[EXERCISE OBJECTIVE] Write out the rows verbatim, from the line containing "Image resolution: width=883" through the line containing "This screenshot has", and omit the pictures from your answer.

───── SUPPLIED MATERIAL ─────

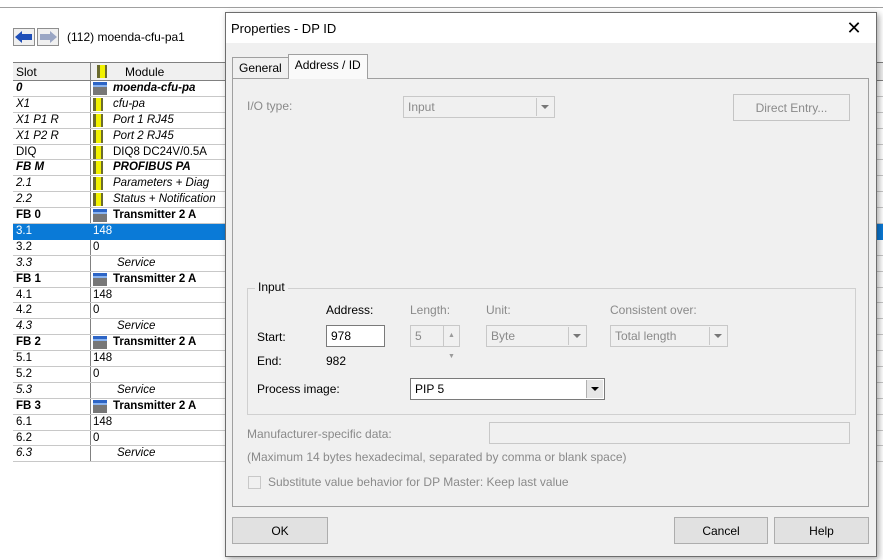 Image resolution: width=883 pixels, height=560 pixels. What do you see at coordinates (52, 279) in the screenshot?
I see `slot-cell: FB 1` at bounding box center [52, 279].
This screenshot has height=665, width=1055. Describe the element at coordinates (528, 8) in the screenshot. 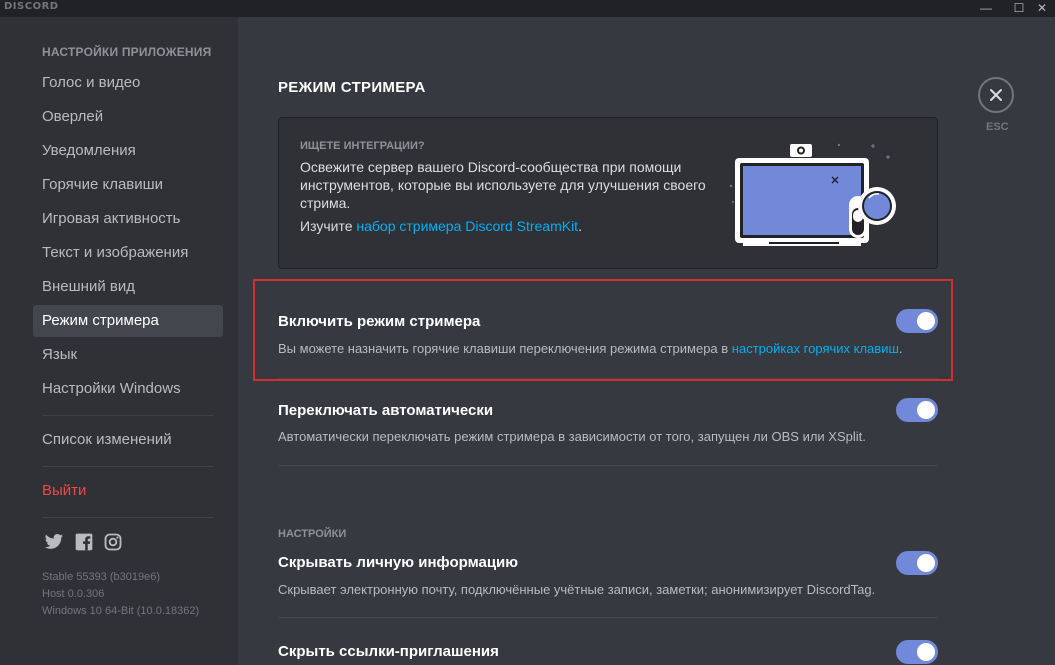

─────
───── SUPPLIED MATERIAL ─────

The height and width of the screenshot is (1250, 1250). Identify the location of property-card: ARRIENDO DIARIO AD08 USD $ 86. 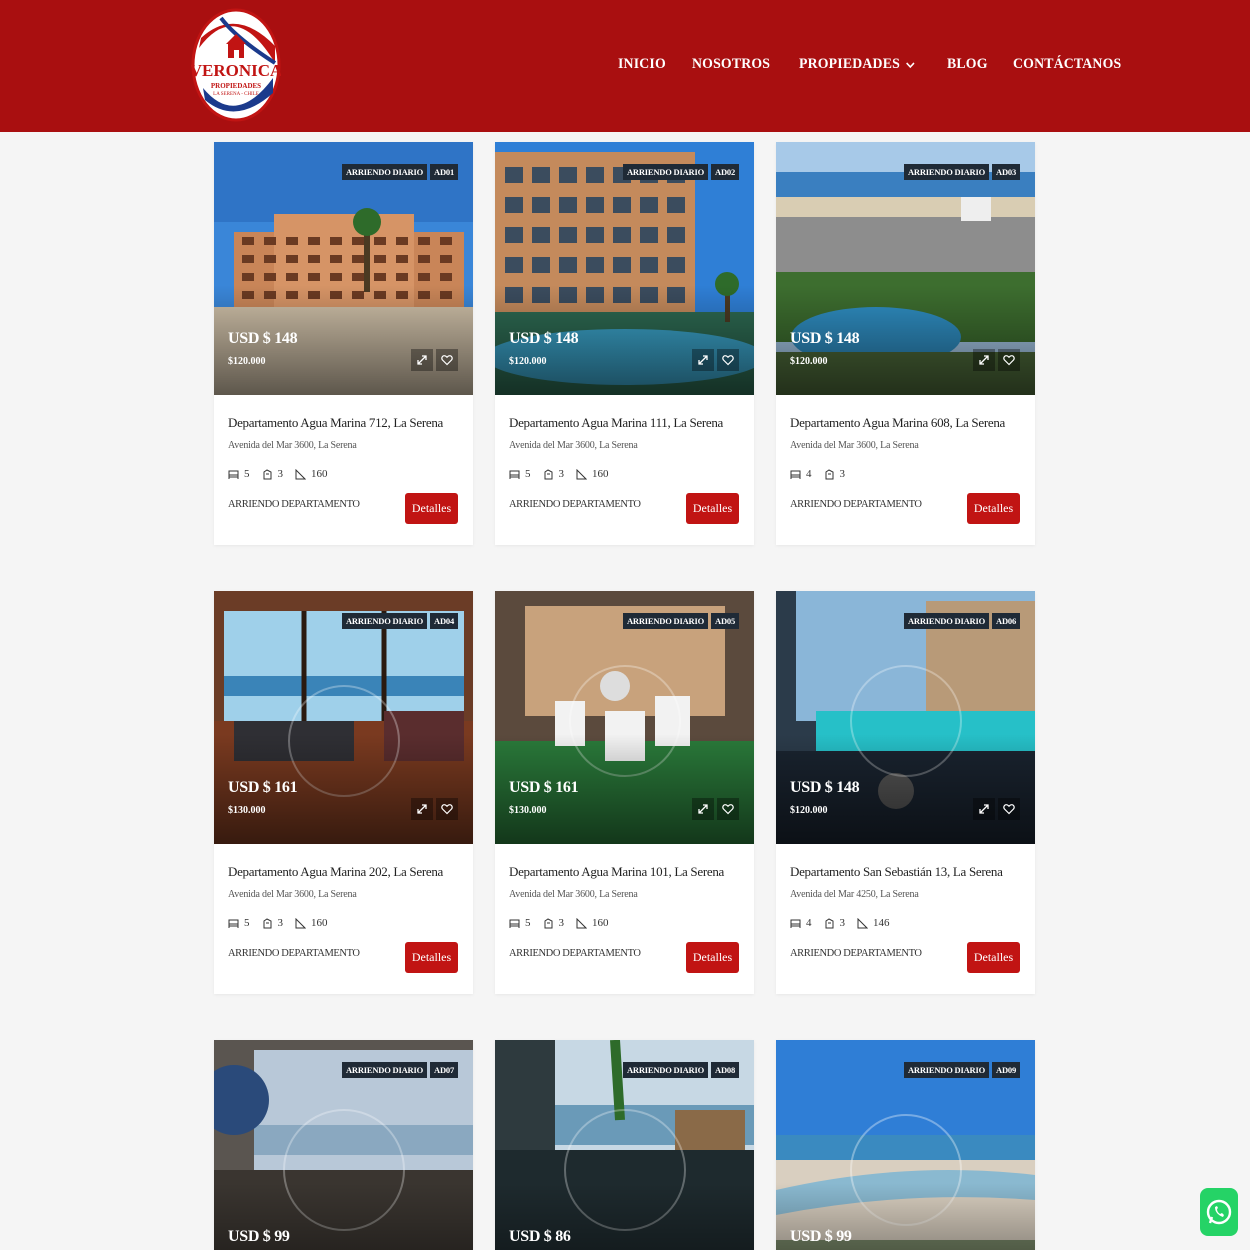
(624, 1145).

─────
───── SUPPLIED MATERIAL ─────

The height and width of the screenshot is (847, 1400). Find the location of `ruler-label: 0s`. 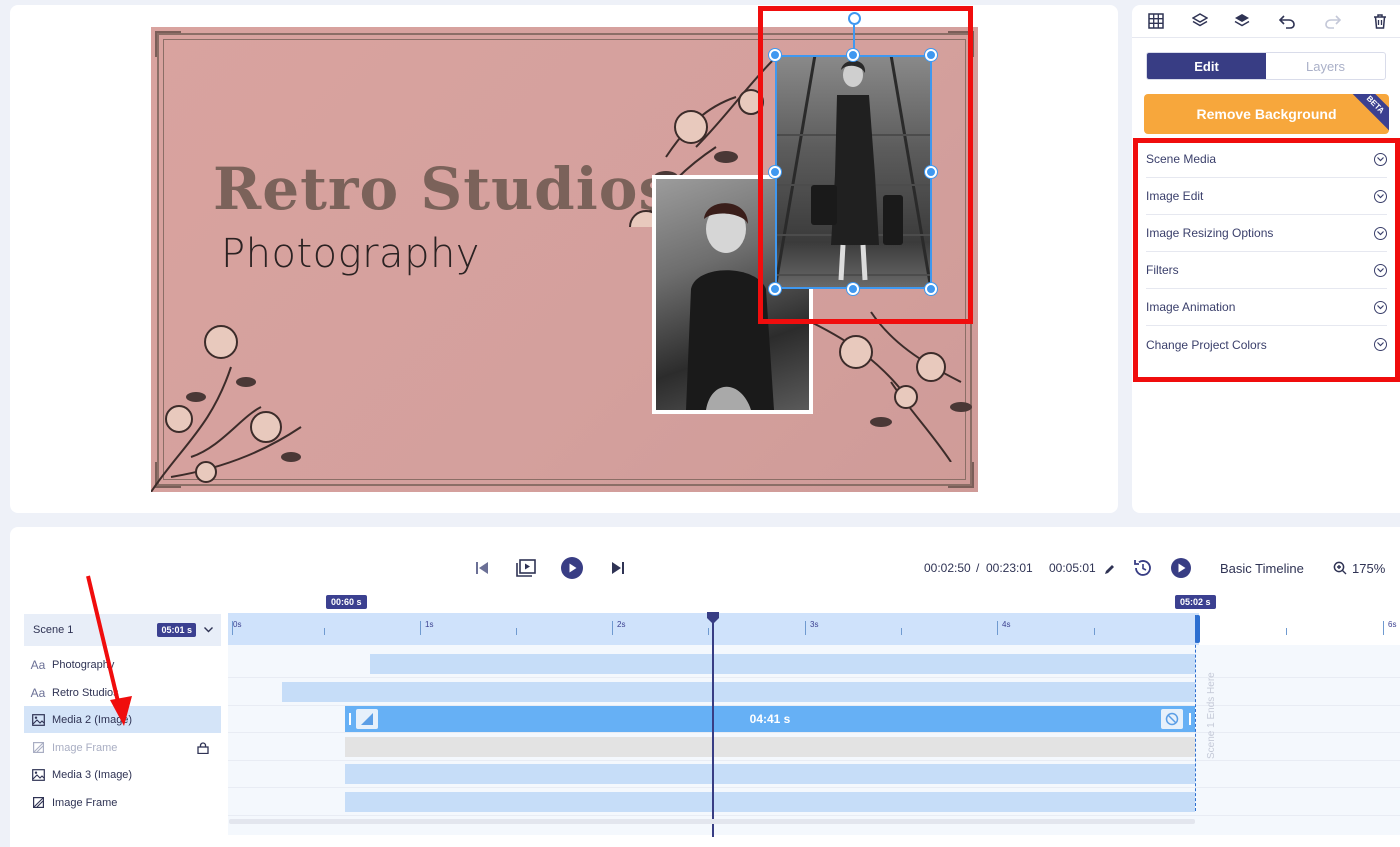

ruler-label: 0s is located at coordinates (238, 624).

─────

[REPLY TO THE EXERCISE]
 Image resolution: width=883 pixels, height=560 pixels. What do you see at coordinates (52, 279) in the screenshot?
I see `slot-cell: FB 1` at bounding box center [52, 279].
This screenshot has height=665, width=1055. Describe the element at coordinates (528, 8) in the screenshot. 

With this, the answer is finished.